A noter aus­si que durant cette année, les vêpres du ven­dre­di seront œcu­mé­niques, comme celles que Benoît XVI a célé­brées, tou­jours à Saint-​Paul, le 25 jan­vier der­nier pour la clô­ture de la Semaine de Prière pour l’Unité des Chrétiens, – dont c’était le cen­te­naire – avec le car­di­nal Kasper, pré­sident du Conseil pon­ti­fi­cal pour la pro­mo­tion de l’Unité des Chrétiens et le Révérend Samuel Kobia, Secrétaire géné­ral du Conseil Œcuménique des Eglises. Dans son homé­lie le pape a notam­ment affir­mé que « la barque de l’œcuménisme est pous­sée par le souffle de l’Esprit-Saint ».

Le tombeau de saint Paul

On mesure mieux la gra­vi­té de ce scan­dale œcu­mé­nique, le der­nier en date, si l’on consi­dère l’importance de ce sanc­tuaire pour la Catholicité. En effet, avec Saint-​Pierre-​du-​Vatican, Saint-​Jean-​de-​Latran et Sainte-​Marie-​Majeure, c’est une des quatre basi­liques majeures de la Ville Eternelle.

Tout de suite après Saint-​Pierre, cet édi­fice est la plus grande église de Rome, bien mise en valeur grâce au large espace qui la sépare des édi­fices environnants.

Basilique constan­ti­nienne consa­crée le 18 novembre 324 par le pape saint Sylvestre Ier, sa gloire est de pos­sé­der le corps de saint Paul, l’Apôtre des Nations, mar­ty­ri­sé non loin de là aux Eaux-​Salviennes – aujourd’hui Saint-​Paul-​Trois-​Fontaines – en 67 ap. J.-C. On y vénère aus­si le corps de son fidèle dis­ciple, saint Timothée, évêque et martyr.

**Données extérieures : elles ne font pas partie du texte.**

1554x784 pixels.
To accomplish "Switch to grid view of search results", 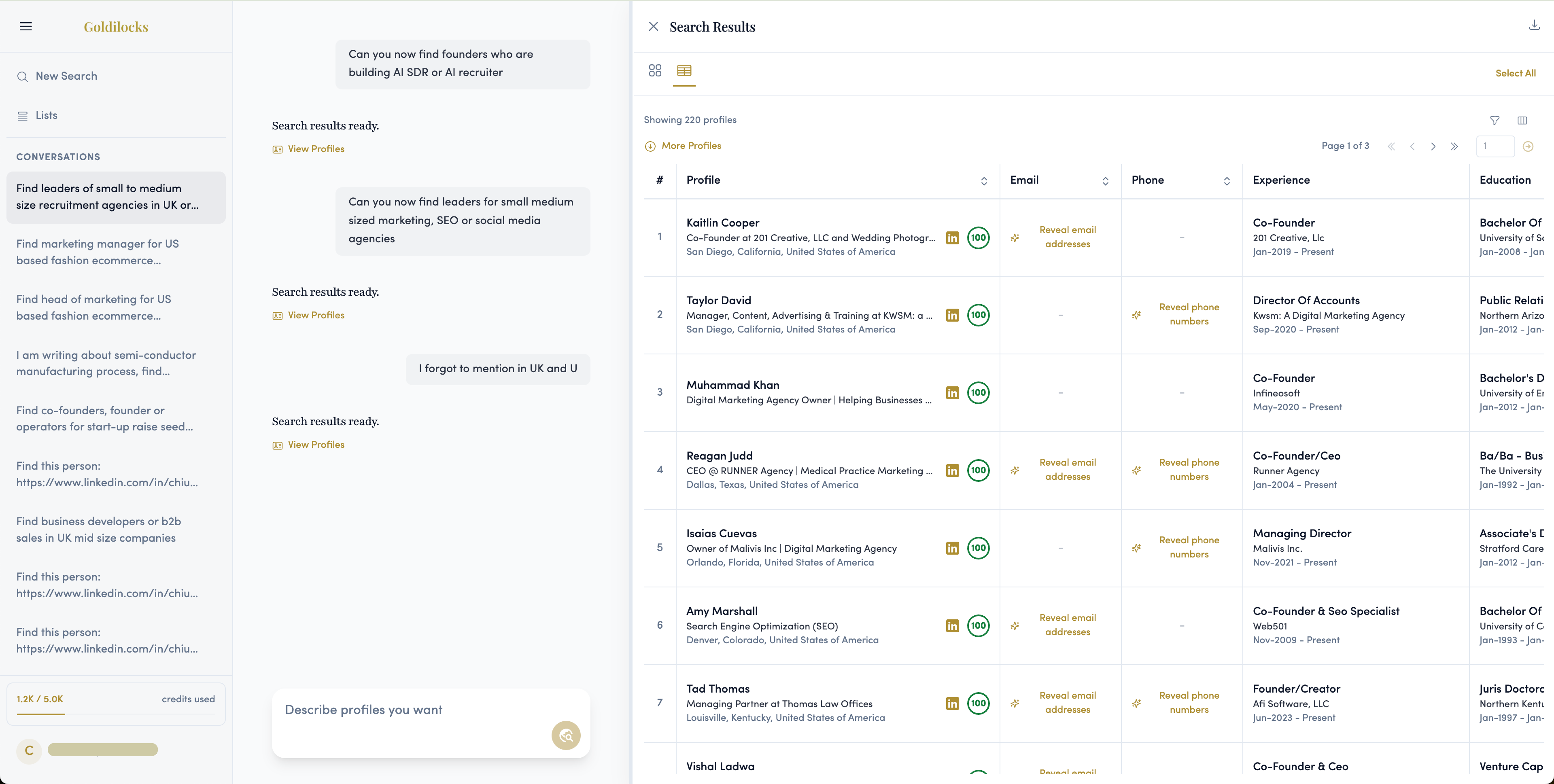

Le sar­co­phage de saint Paul, récem­ment mis à jour, est conser­vé depuis bien­tôt dix-​sept siècles sous l’autel papal, sur­mon­té depuis le XIiIe siècle par le magni­fique bal­da­quin sculp­té par Arnolfo di Cambio. Ce chef‑d’œuvre de la sculp­ture médié­vale romaine échap­pa mira­cu­leu­se­ment au dra­ma­tique incen­die qui détrui­sit presque toute l’église (autel, tran­sept et abside mis à part) dans la nuit du 15 au 16 juillet 1823.

La basi­lique, riche­ment recons­truite avec ses splen­dides mosaïque res­tau­rées et ses cinq nefs aux pro­por­tions majes­tueuses, fut consa­crée par le pape Pie IX le 10 décembre 1854, sur­len­de­main de la pro­cla­ma­tion du dogme de l’Immaculée Conception.

L’œcuménisme conciliaire : une hérésie

Lieu pri­vi­lé­gié des céré­mo­nies œcu­mé­niques à Rome depuis Paul VI et le Concile Vatican II, Saint-​Paul accueille­ra donc pen­dant des mois les héré­tiques et les schis­ma­tiques qui vien­dront y prier dans leur « cha­pelle œcu­mé­nique » à l’invitation de Benoît XVI.

En effet, sous le pon­ti­fi­cat actuel, nous res­tons plus que jamais dans la pour­suite du dia­logue œcu­mé­nique. « Ce dia­logue demeure tou­jours une des prio­ri­tés de l’Eglise catho­lique », comme l’a rap­pe­lé le pape dès son élec­tion (pre­mier mes­sage à l’Eglise, 20 avril 2005).

C’est ce que confirment deux textes récents de la Congrégation pour la Doctrine de la Foi, approu­vés par le Souverain Pontife avant publi­ca­tion : les « Réponses à des ques­tions concer­nant cer­tains aspects de la doc­trine sur l’Eglise » du 10 juillet 2007 (trois jours après le Motu Proprio Summorum Pontificium) et la « Note doc­tri­nale sur cer­tains aspects de l’évangélisation » du 14 décembre 2007, qui, tout en rap­pe­lant la néces­si­té de l’évangélisation, entend sau­ve­gar­der la liber­té reli­gieuse pro­mue par Vatican II.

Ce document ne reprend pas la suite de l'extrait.